## Stored items
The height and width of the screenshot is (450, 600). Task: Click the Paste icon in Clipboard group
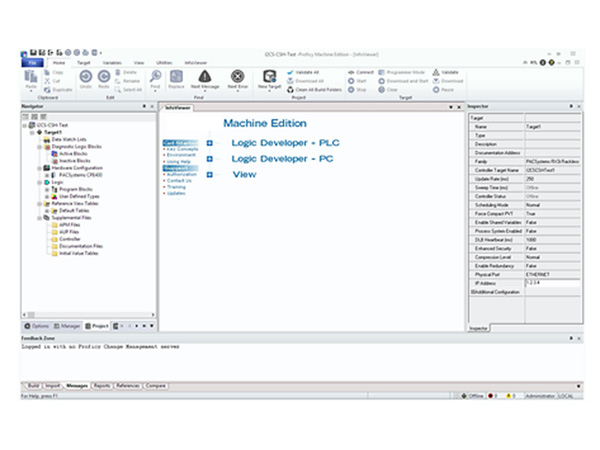click(x=29, y=77)
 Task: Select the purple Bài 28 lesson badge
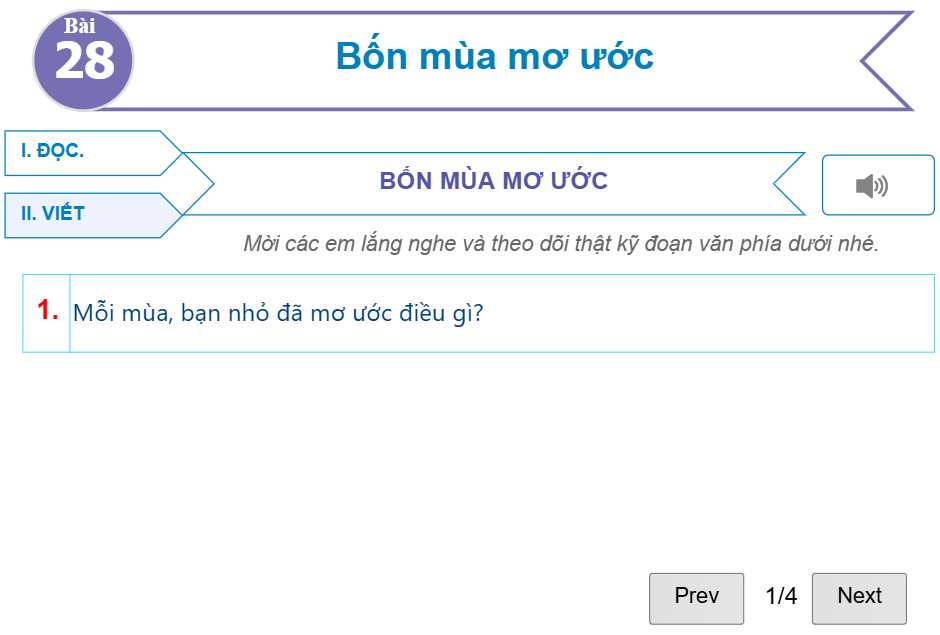tap(83, 58)
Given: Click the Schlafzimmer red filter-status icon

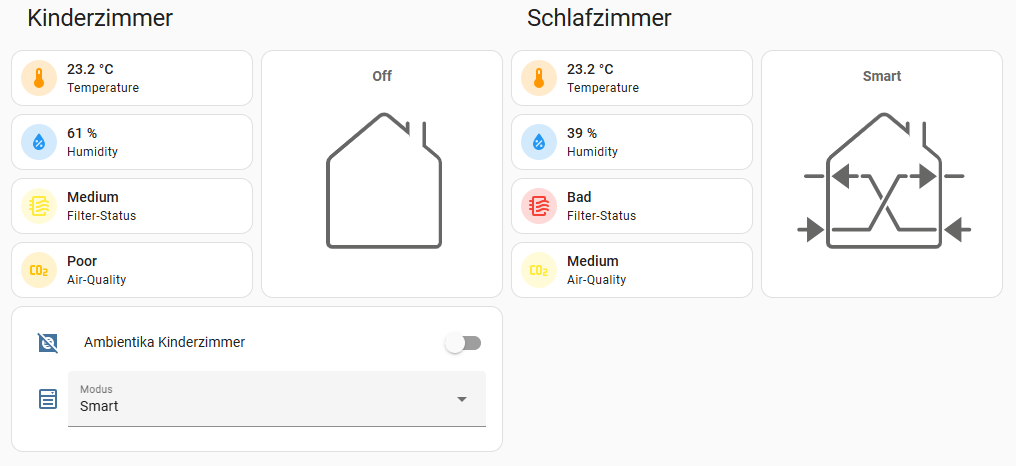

## Your objective
All entries above must be repeated exactly; pictures are to be left out.

## Response
The height and width of the screenshot is (450, 600). Task: Click the Paste icon in Clipboard group
click(x=29, y=77)
 Task: Select the purple Bài 28 lesson badge
tap(83, 58)
Given: Click the Schlafzimmer red filter-status icon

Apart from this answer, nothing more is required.